# Your instructions:
Write out each line from the data below that includes the word "computer".

*** Opening Data extract ***

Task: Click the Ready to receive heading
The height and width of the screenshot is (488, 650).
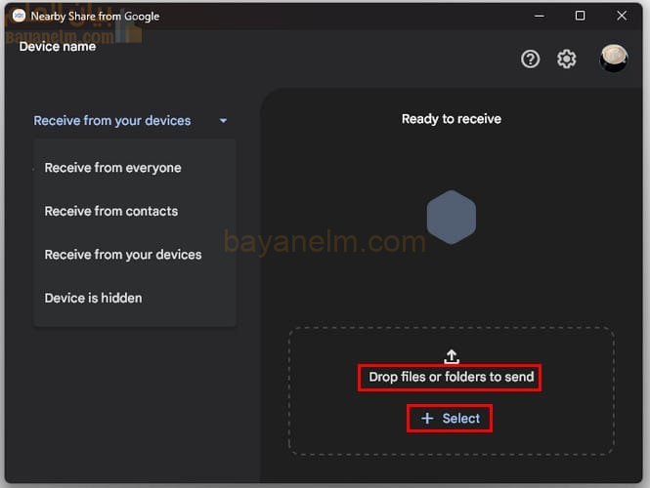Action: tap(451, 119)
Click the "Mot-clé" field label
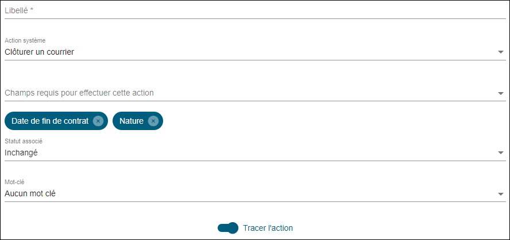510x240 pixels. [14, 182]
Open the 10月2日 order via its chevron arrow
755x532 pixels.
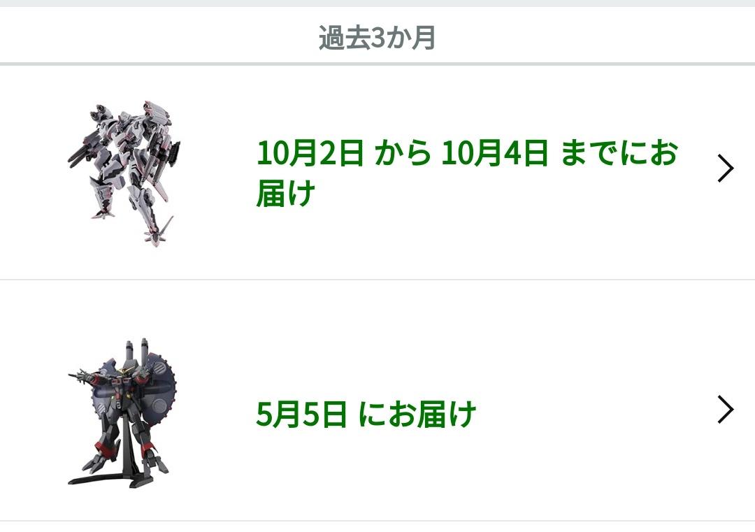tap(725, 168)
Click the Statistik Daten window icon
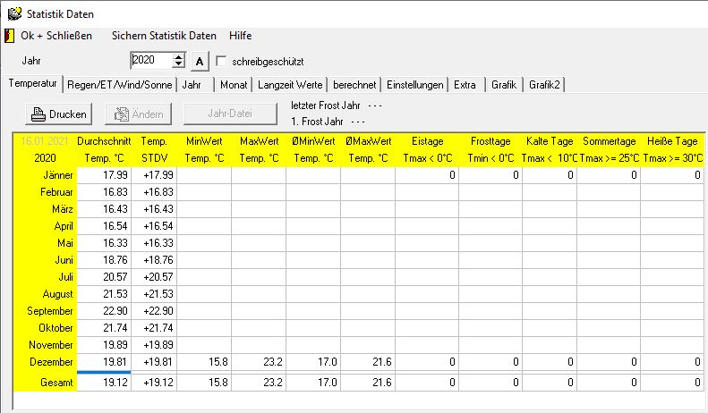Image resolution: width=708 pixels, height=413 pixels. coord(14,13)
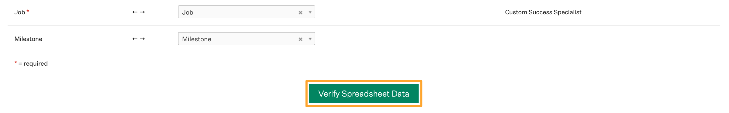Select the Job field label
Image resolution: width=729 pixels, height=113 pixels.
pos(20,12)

*** Closing Data extract ***
*** Opening Data extract ***

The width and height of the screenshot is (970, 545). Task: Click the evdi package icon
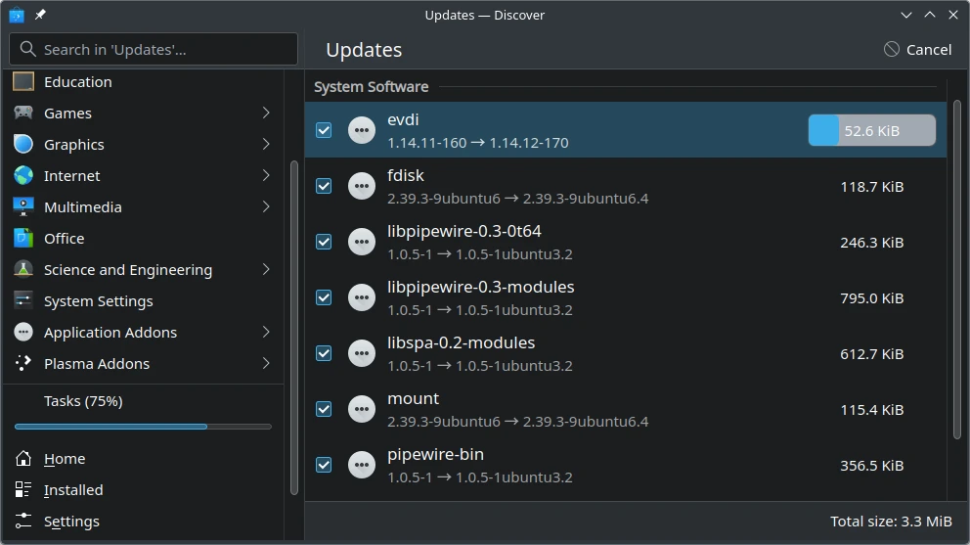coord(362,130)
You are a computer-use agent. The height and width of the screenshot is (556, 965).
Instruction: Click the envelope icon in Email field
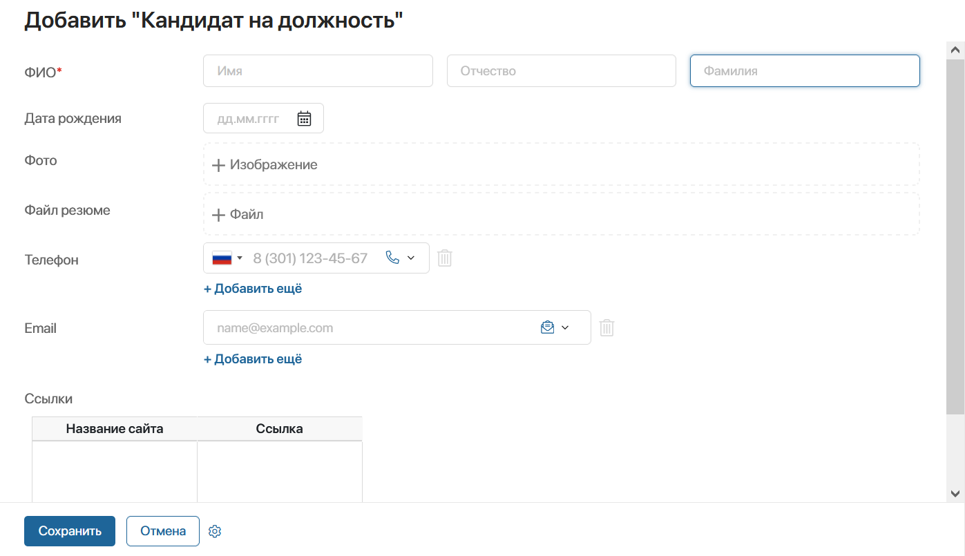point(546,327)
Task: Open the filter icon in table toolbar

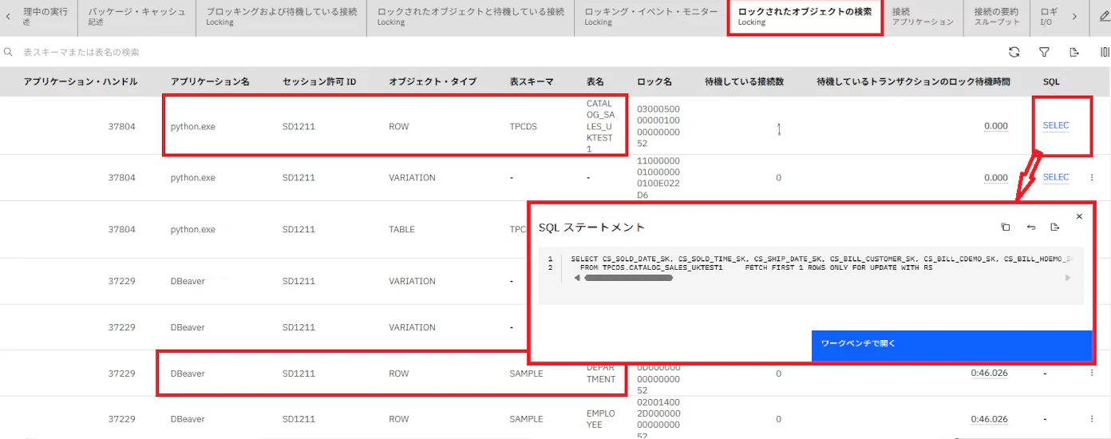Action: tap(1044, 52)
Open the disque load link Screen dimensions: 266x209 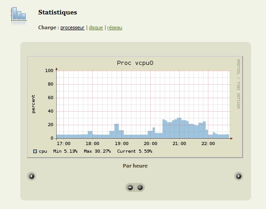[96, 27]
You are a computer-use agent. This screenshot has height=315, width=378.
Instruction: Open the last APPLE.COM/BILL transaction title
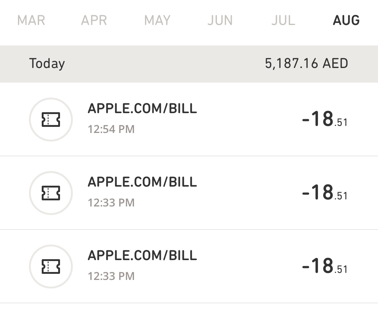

*** Closing Data extract ***
*** Opening Data extract ***

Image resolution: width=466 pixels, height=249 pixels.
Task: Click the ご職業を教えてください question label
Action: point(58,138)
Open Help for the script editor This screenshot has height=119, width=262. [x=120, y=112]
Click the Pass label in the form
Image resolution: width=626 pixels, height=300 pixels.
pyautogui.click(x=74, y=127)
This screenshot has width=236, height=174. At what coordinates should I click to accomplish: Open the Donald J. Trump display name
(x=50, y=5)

*** Closing Data extract ***

# Reply:
You are a computer-use agent. The height and width of the screenshot is (556, 965).
You are a computer-use agent. This screenshot has height=315, width=378.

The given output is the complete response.